• [Travail demandé]
Veuillez reprendre l'extrait sur la nullité du bail signé au nom de la SCI, placé ci-dessous avant les lignes, et le poursuivre après sa dernière phrase.

• [Extrait source]
"""

Plus sérieusement, M. Jacques X… n’ayant pu raisonnablement signer, cela signifiait qu’une autre personne avait représenté la SCI à la signature du bail, et que cette personne n’était pas son gérant.

Une nullité pour défaut de capacité ?

 La cour d’appel saisie du litige avait prononcé la nullité du bail en retenant « l’absence de capacité du bailleur », et elle avait par conséquent ordonné la restitution de tous les loyers perçus par la SCI. Celle-ci avait formé un pourvoi en cassation, fondé sur la violation des articles 1125 et 1304 du Code civil.

 Le second texte est relatif aux restitutions, et l’on comprend la critique : aux restitutions des loyers devait correspondre le versement d’une indemnité compensatrice mise à la charge de la locataire, du fait de l’occupation des lieux.

Le premier texte visé par le pourvoi, l’article 1125, est relatif à la capacité, puisque c’est cette notion qui avait été retenue par la cour d’appel. L’article 1125 dispose que le sujet de droit capable ne peut invoquer l’incapacité de son cocontractant, c’est-à-dire que la nullité déduite de l’incapacité est relative. La référence à ce texte était cependant surprenante, car la question de la signature du bail par un autre que le gérant ne posait pas une question de capacité, mais une question de pouvoir de représentation.

"""

• [Lignes de données]

"""

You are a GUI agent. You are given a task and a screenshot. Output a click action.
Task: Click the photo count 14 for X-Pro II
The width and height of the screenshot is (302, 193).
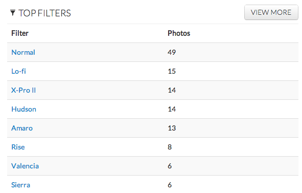(x=172, y=90)
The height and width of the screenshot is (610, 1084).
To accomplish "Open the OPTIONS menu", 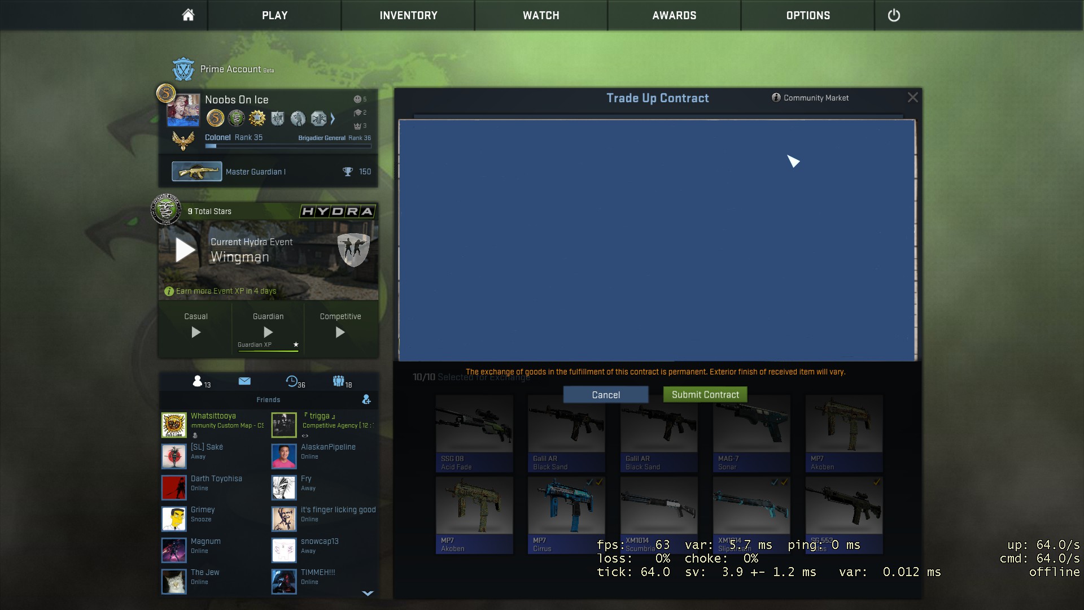I will tap(808, 15).
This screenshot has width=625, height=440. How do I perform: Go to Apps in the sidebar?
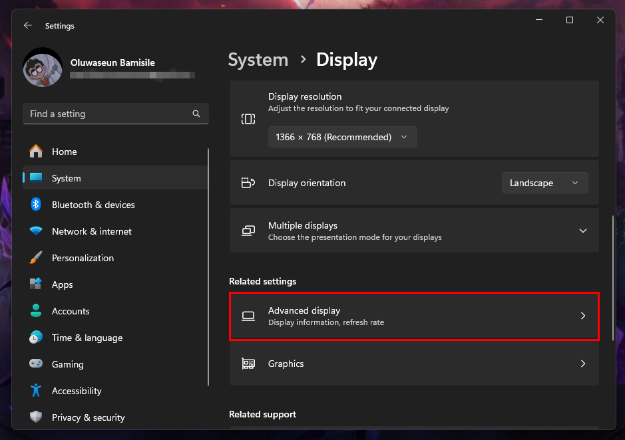tap(62, 284)
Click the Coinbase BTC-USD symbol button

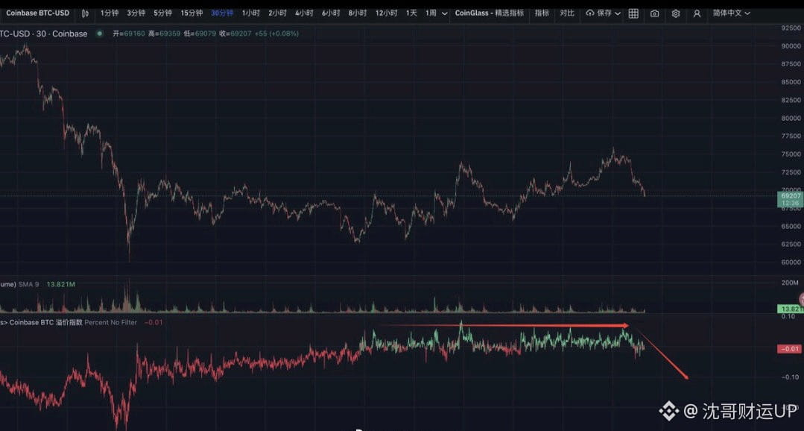tap(37, 13)
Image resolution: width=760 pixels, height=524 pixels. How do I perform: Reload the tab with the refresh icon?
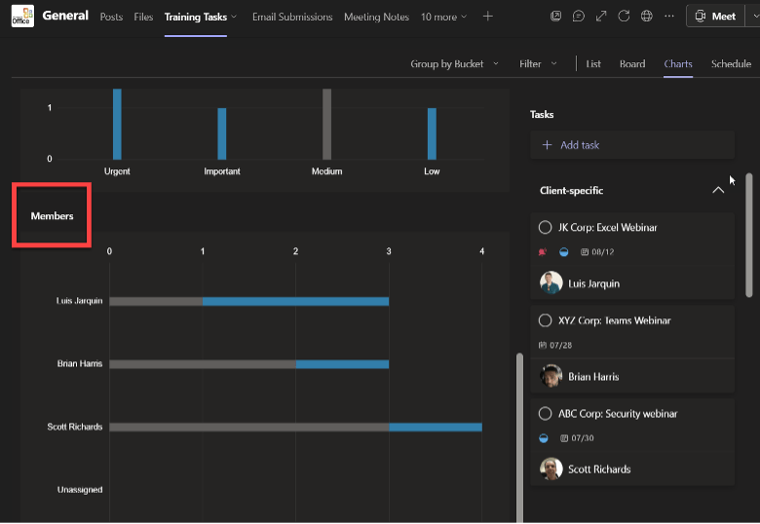(624, 17)
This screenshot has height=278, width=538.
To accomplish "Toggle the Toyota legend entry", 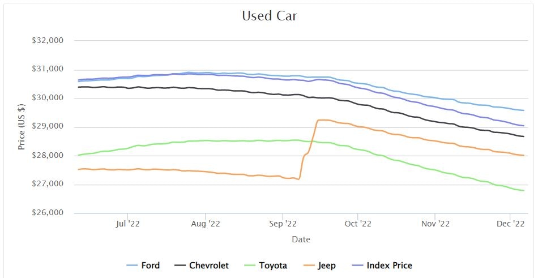I will (273, 266).
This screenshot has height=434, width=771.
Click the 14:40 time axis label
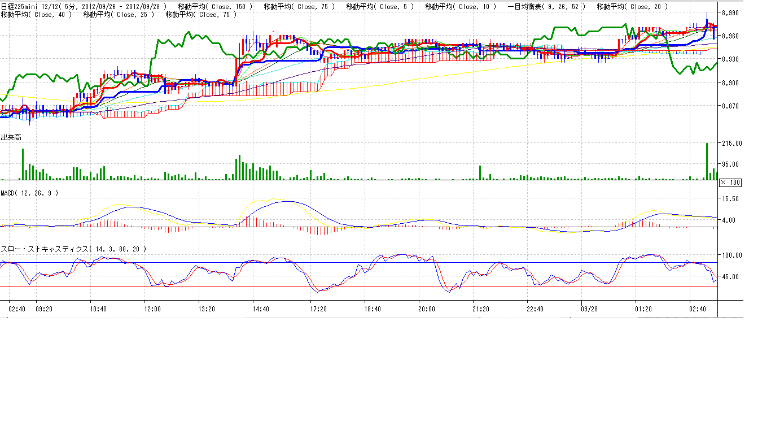click(x=261, y=309)
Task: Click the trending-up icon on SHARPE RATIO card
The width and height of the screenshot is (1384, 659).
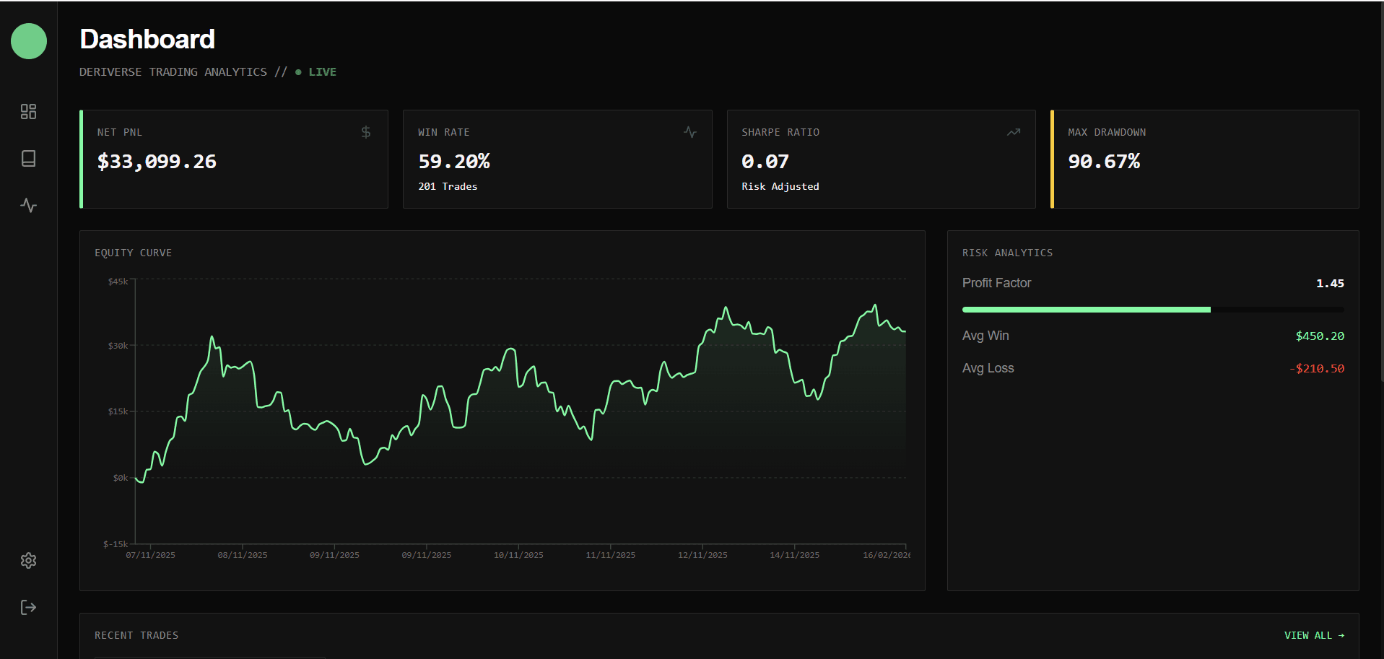Action: (1013, 132)

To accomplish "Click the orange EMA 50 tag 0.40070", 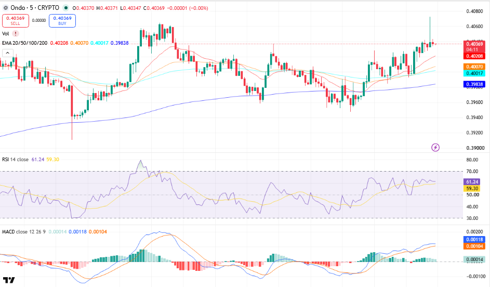I will (x=474, y=67).
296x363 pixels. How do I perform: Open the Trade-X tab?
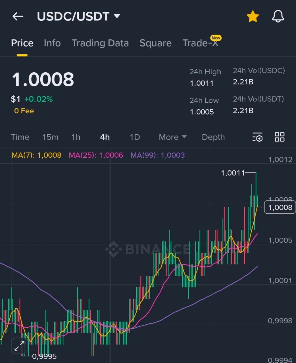(200, 43)
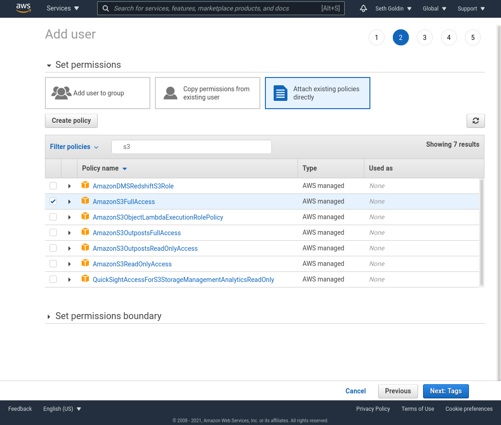Image resolution: width=501 pixels, height=425 pixels.
Task: Open the notifications bell icon
Action: (363, 8)
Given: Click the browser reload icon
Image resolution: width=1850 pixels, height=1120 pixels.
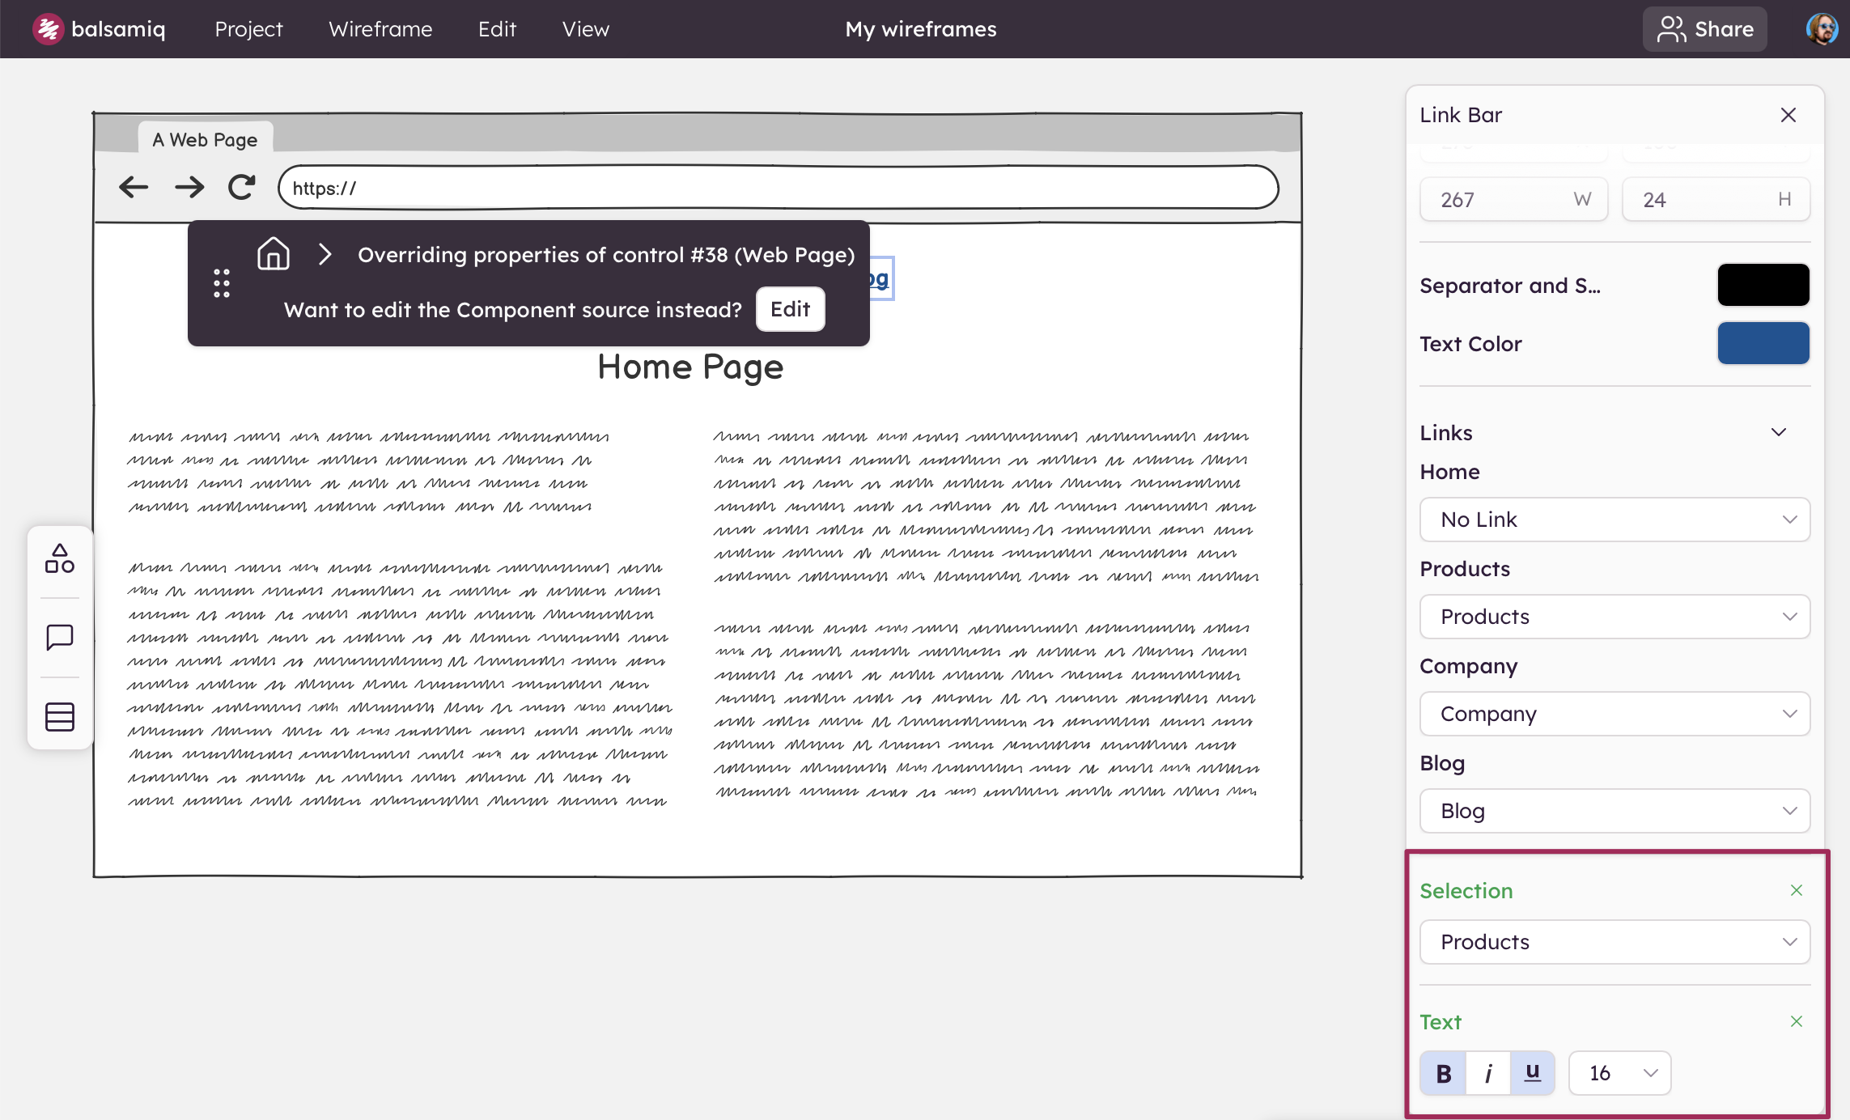Looking at the screenshot, I should [x=241, y=188].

"""

• [Réponse rédigée]
La Cour de cassation recentre le débat sur le pouvoir.

La Cour de cassation recentre le débat sur la question du pouvoir de représentation, puisque la cassation qu’elle prononce l’est sur un moyen relevé d’office, pour violation de l’article 1984 du Code civil. Ce texte est relatif au mandat, et la Cour de cassation en déduit une règle qu’elle avait déjà affirmée par d’autres décisions, à savoir que la nullité d’un contrat fondée sur l’absence de pouvoir du représentant ne peut être invoquée que par la partie représentée – ou précisément, non représentée.

Cela veut donc dire que la société peut toujours, après coup, ratifier les actes faits en son nom par une personne qui n’avait pas le pouvoir de la représenter.

Analyse.

Deux observations sur cette solution.

 La première observation est que la première Chambre civile de la Cour de cassation rend une solution rassurante pour les sociétés, la tendance apparue ces dernières années en jurisprudence étant plutôt de permettre aux tiers d’aller contester les actes faits pour le compte de la société lorsque ceux-ci ne respectaient pas les règles internes (statuts et pactes) dont les tiers avaient connaissance. Cette solution est fondée sur une lecture a contrario de la règle légale selon laquelle les limitations statutaires des pouvoirs des dirigeants sont inopposables aux tiers : ces limitations peuvent a contrario être invoquées par les tiers. C’est surtout en matière d’action en justice et de licenciement que la solution a été formulée par d’autres Chambres de la Cour de cassation.

On se souvient d’ailleurs que la Cour de cassation avait permis qu’une clause des statuts interdise aux tiers de s’en prévaloir.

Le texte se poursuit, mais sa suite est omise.